Question

The national mean annual salary for a school administrator is $90,000 a year (The Cincinnati Enquirer, April 7, 2012). A school official took a sample of 25 school administrators in the state of Ohio to learn about salaries in that state and to see if they differed from the national average.

Required:
a. Formulate hypotheses that can be used to determine whether the population mean annual administrator salary in Ohio differs from the national mean of $90,000.
b. The sample data for 25 Ohio administrators is contained below. What is the p-value for your hypothesis test in part A?
c. At alpha = 0.05, can your null hypothesis be rejected? What is your conclusion?
d.
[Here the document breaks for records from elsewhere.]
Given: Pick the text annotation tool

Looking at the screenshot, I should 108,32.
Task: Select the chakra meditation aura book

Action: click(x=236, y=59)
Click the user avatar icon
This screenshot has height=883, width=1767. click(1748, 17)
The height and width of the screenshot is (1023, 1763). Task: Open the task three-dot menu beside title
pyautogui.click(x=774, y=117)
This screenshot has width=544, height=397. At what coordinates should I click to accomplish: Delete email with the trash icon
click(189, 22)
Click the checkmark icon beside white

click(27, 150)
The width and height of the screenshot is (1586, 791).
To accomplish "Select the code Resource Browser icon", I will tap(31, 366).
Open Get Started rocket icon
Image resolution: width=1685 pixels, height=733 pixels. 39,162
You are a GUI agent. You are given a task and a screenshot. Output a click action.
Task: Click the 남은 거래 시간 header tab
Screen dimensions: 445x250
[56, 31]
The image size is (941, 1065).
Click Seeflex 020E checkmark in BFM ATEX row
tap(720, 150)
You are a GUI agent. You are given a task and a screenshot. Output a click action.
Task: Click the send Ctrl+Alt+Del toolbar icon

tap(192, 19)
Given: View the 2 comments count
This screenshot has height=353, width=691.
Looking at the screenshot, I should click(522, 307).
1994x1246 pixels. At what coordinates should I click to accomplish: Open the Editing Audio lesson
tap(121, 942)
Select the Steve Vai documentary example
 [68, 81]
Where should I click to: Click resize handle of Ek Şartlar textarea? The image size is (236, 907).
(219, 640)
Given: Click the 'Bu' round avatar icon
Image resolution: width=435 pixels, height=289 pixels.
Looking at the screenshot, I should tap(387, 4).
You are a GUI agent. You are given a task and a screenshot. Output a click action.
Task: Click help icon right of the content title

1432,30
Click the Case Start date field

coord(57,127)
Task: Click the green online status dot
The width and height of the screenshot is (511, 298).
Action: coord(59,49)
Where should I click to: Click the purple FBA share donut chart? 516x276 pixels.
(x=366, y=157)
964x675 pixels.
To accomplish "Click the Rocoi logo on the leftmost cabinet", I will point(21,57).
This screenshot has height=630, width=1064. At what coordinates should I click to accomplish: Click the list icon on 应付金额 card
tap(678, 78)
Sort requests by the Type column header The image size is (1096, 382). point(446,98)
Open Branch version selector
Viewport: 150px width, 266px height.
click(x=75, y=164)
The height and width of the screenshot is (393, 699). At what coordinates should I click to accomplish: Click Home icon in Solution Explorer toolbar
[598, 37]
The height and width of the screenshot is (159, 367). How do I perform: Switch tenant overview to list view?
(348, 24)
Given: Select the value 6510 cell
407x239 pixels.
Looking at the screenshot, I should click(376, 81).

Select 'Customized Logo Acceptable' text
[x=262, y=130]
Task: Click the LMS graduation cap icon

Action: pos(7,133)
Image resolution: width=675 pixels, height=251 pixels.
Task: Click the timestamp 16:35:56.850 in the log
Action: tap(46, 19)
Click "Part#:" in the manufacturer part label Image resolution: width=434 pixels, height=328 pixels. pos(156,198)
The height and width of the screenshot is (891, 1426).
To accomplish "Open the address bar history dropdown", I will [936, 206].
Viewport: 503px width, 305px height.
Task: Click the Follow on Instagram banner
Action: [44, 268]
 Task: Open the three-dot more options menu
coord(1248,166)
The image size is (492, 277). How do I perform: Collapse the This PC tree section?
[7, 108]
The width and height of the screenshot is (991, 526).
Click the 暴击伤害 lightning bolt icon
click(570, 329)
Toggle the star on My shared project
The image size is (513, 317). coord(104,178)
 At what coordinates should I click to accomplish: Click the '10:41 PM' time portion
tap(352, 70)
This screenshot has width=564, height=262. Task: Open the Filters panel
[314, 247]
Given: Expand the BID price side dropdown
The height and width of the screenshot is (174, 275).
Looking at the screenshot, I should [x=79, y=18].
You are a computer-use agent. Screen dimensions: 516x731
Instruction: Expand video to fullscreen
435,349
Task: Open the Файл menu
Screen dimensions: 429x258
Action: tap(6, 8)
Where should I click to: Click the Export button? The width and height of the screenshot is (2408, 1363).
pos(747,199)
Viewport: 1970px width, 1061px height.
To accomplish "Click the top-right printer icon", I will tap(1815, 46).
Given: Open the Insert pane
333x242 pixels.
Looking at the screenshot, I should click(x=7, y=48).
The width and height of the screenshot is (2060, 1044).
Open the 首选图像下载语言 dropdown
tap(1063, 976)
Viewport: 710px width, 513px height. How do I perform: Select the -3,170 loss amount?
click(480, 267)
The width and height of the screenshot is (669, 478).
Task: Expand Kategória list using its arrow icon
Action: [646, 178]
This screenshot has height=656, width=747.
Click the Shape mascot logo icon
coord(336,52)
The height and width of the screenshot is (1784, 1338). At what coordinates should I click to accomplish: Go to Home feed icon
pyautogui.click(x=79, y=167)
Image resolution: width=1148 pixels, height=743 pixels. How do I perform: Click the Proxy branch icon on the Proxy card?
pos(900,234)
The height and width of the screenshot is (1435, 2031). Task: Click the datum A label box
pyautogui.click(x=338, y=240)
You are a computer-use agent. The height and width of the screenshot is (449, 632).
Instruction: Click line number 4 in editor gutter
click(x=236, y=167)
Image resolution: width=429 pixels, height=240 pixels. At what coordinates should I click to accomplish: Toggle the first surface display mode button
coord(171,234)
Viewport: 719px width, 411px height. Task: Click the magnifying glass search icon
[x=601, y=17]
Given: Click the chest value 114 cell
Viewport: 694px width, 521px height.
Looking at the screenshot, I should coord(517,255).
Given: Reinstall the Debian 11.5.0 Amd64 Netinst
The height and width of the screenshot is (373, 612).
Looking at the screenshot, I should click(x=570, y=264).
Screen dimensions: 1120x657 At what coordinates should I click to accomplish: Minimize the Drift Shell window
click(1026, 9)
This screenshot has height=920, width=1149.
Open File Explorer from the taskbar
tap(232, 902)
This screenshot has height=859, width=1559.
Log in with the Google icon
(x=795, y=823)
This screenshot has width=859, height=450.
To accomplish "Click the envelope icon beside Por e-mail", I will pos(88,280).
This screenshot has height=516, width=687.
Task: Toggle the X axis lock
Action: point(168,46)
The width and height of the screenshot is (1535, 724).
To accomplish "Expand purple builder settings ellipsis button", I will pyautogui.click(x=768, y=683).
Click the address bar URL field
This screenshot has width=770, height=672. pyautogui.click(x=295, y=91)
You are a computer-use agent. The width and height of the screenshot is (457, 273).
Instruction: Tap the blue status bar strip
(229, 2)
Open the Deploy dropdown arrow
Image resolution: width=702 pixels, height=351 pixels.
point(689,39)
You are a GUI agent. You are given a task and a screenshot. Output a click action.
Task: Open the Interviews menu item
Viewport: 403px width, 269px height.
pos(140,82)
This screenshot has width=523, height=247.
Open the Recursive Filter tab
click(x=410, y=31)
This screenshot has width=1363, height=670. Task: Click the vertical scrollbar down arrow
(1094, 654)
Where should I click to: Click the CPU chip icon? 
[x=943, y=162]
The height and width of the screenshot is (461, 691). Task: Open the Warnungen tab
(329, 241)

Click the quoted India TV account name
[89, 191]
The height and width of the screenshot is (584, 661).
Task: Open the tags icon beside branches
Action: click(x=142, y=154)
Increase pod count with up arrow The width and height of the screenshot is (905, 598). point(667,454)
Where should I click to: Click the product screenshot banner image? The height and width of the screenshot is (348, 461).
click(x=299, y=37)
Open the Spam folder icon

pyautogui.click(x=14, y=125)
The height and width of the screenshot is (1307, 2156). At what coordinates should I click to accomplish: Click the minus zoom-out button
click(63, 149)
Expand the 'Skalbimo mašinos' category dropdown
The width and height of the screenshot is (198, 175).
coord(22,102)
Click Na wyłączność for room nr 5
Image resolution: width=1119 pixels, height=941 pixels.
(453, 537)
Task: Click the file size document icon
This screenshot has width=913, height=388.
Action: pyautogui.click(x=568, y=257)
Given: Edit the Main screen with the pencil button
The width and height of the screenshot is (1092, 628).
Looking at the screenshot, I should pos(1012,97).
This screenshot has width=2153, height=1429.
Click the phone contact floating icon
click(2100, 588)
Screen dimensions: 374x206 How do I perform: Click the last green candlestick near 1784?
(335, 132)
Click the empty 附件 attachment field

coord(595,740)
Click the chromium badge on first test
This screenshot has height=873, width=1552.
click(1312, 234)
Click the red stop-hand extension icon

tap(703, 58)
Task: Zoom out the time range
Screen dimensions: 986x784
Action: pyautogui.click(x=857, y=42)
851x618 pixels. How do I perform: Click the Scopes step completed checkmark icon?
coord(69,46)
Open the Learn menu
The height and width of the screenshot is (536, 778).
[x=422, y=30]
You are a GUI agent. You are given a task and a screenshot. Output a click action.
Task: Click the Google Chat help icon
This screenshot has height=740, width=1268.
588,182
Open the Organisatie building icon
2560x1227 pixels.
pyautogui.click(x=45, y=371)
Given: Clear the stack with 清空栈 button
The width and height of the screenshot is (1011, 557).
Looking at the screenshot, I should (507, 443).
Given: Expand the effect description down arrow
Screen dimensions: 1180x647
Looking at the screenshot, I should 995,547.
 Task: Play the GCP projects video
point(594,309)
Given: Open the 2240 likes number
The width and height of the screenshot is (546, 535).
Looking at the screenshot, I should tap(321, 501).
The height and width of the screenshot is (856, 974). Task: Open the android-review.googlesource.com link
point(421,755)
Repeat the preceding hypothesis test using the critical value approach?

Answer 1

Explained below.

Explanation:

From the information provided:

`n=25\\\bar x=85272\\s=11039.23`

(a)

A hypothesis test is to performed to determine whether the population mean annual administrator salary in Ohio differs from the national mean of $90,000.

The hypothesis is:

H₀: The population mean annual administrator salary in Ohio is same as the national mean of $90,000, i.e. μ = 90000.

Hₐ: The population mean annual administrator salary in Ohio is different from the national mean of $90,000, i.e. μ ≠ 90000.

(b)

As the population standard deviation is not provided, a t-test will be used.

The test statistic value is:

`t=(\bar x-\mu)/(s/√(n))=(85272-90000)/(11039.23/√(25))=-2.14`

Compute the p-value of the test as follows:

`p-value=2* P(t_(n-1)<t)\\\\=2* P(t_(24)<-2.14)\\\\=2* P(t_(24)>2.14)\\\\=2* 0.022\\\\=0.044`

*Use a t-table.

Thus, the p-value of the test is 0.044.

(c)

The significance level of the test is, α = 0.05.

Decision rule:

Reject the null hypothesis if the p-value is less than the significance level.

p-value = 0.044 < α = 0.05.

The null hypothesis will be rejected at 5% level of significance.

Conclusion:

There is enough evidence to support the claim that the population mean annual administrator salary in Ohio differ from the national mean of $90,000.

(d)

The critical value of t is:

`t_(\alpha/2, (n-1))=t_(0.05/2, 24)=\pm 2.064`

The rejection region can be defined as follows:

`t<-2.064\ \text{and}\ t>2.064`

The test statistic value is, t = -2.14.

The test statistic value lies in the rejection region.

Thus, the null hypothesis will be rejected concluding that the population mean annual administrator salary in Ohio differ from the national mean of $90,000.